Am Wochenende ist es wieder so weit: die Uhr wird um eine Stunde vorgestellt und die Tage bleiben wieder länger hell. L'essentiel hat bei der DGSM nachgefragt, warum sich viele Menschen mit der Zeitumstellung schwer tun.

Nora Riedel
von
Nora Riedel
Die «verlorene» Stunde spüren viele erst in der Nacht von Sonntag auf Montag.

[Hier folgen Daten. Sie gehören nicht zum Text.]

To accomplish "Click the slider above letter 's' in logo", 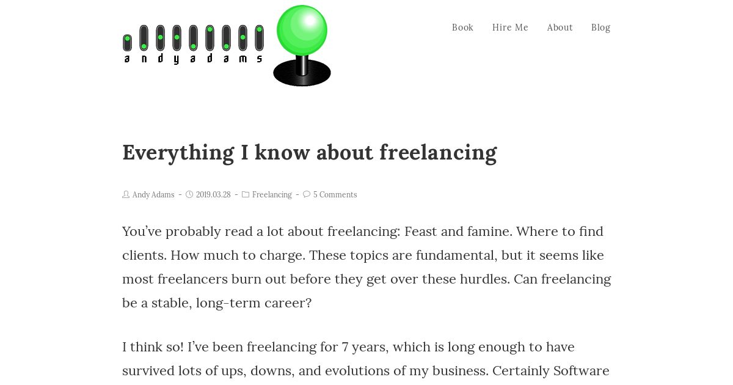I will point(259,38).
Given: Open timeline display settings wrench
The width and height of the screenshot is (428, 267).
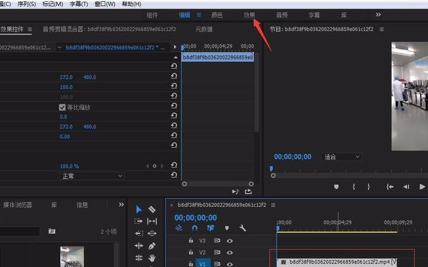Looking at the screenshot, I should tap(243, 228).
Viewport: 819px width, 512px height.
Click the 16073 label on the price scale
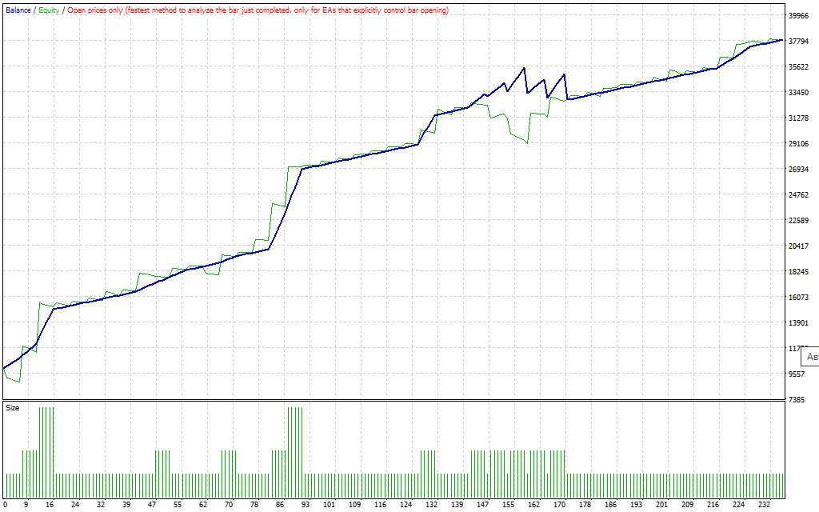click(800, 298)
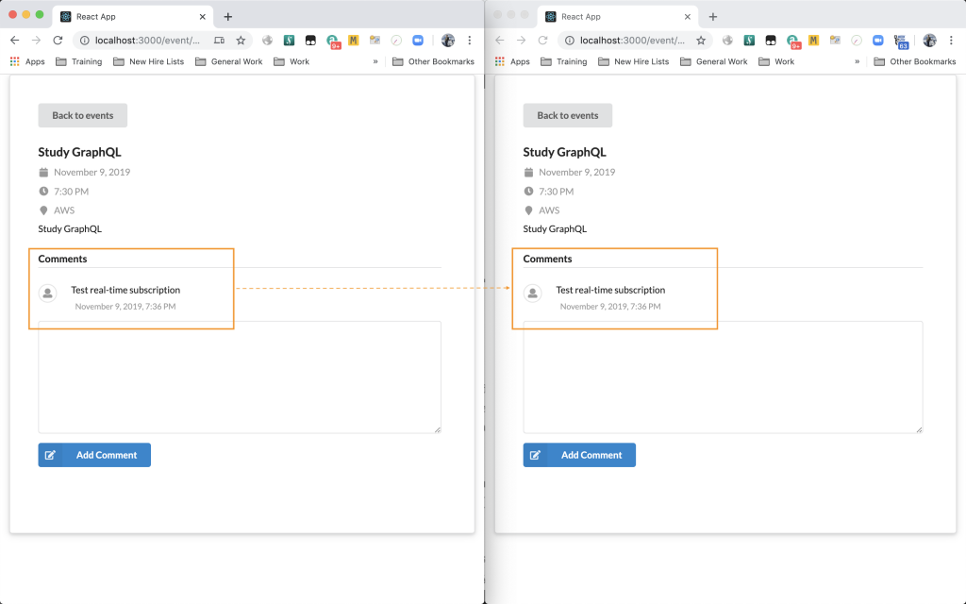This screenshot has height=604, width=966.
Task: Click the green S extension icon in the right window
Action: (749, 41)
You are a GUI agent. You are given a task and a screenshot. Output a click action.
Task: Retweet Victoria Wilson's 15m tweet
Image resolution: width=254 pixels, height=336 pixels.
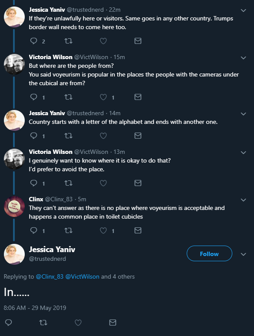(69, 97)
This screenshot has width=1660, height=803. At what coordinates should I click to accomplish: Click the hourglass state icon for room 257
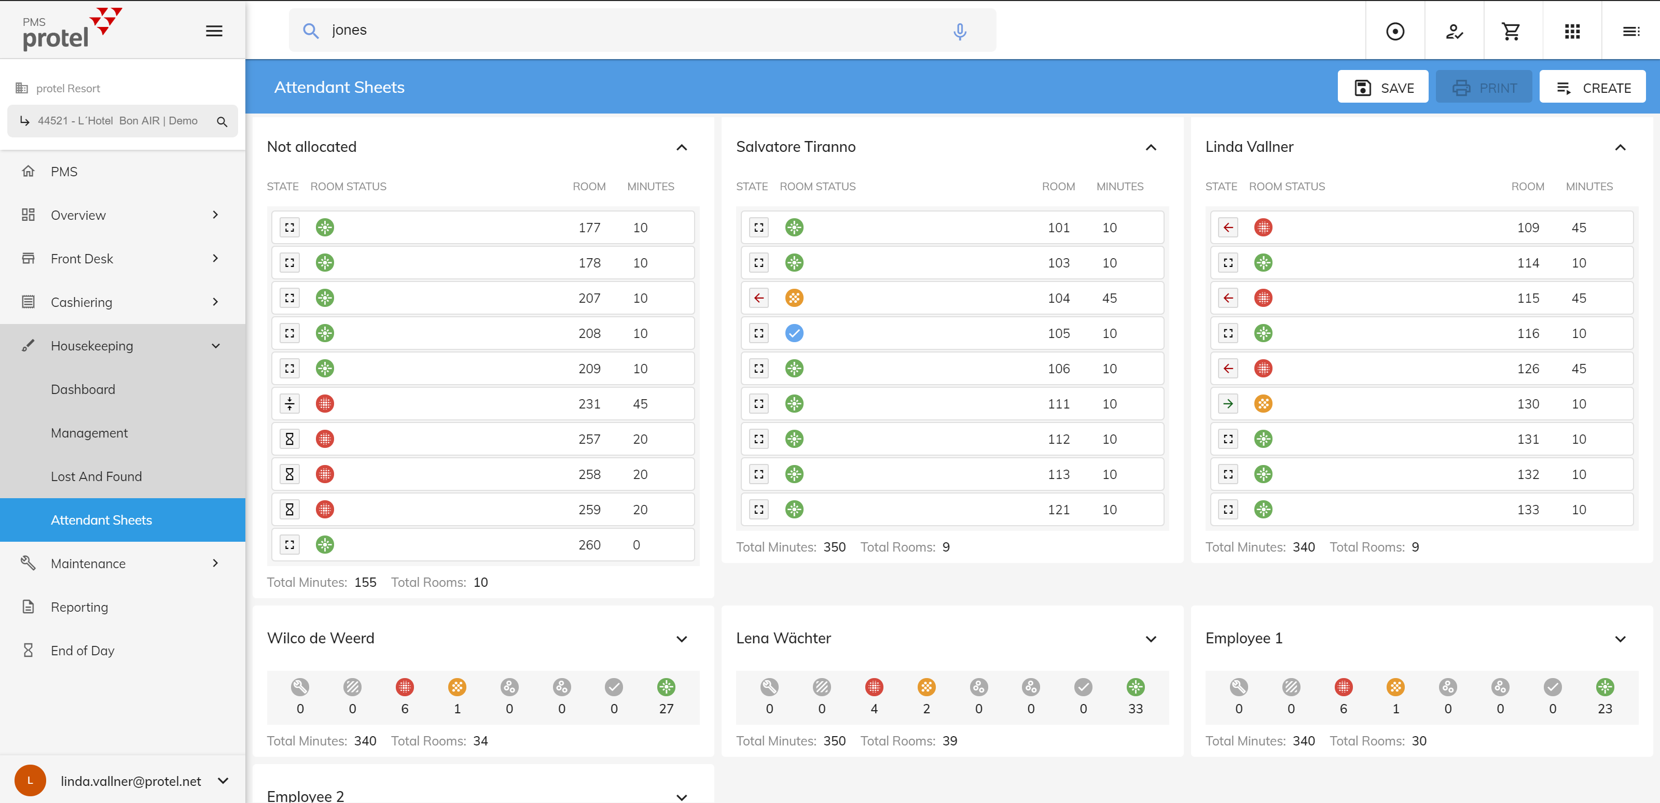coord(289,439)
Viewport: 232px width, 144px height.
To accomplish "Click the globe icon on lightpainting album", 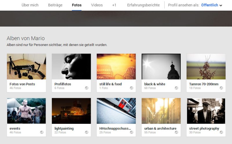I will point(86,132).
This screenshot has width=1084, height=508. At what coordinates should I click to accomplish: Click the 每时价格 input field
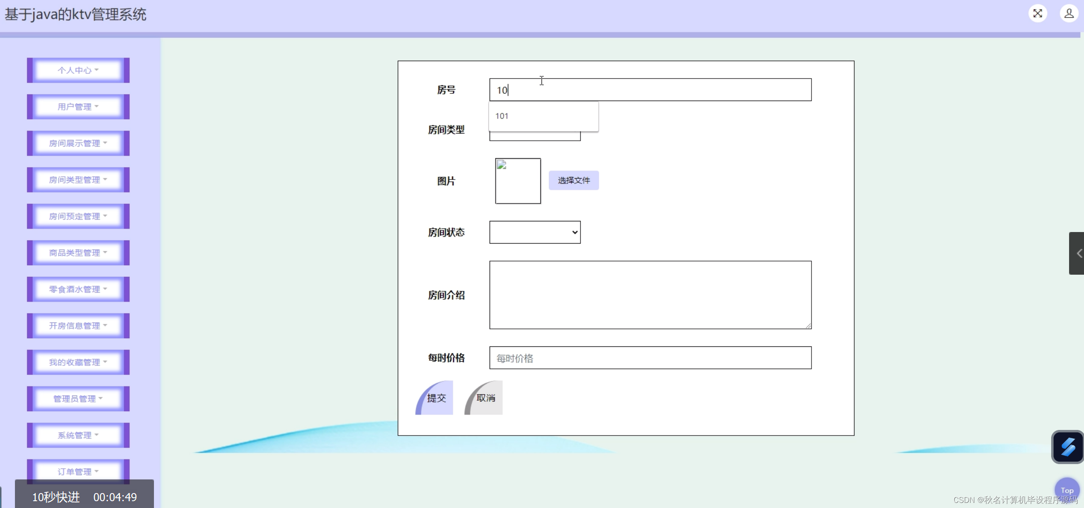[x=650, y=358]
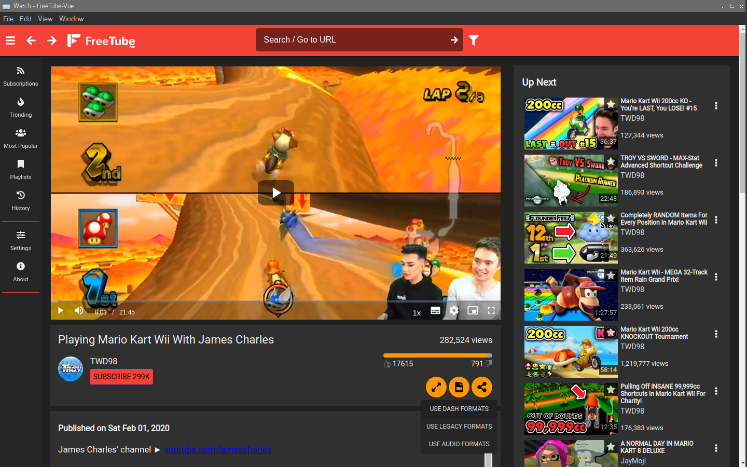Open the orange video formats button
The width and height of the screenshot is (747, 467).
[x=459, y=387]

Die «verlorene» Stunde spüren viele erst in der Nacht von Sonntag auf Montag.

pixabay.com

In der Nacht von Samstag auf Sonntag heißt es wieder Uhren umstellen. Wir müssen also am Wochenende auf eine ganze Stunde verzichten, die wir dann erst im Oktober wieder zurück bekommen. Während die einen bereits am Montag verkraftet haben, dass ihnen eine Stunde «geklaut» wurde, leiden viele Personen über Tage oder Wochen unter der Zeitumstellung.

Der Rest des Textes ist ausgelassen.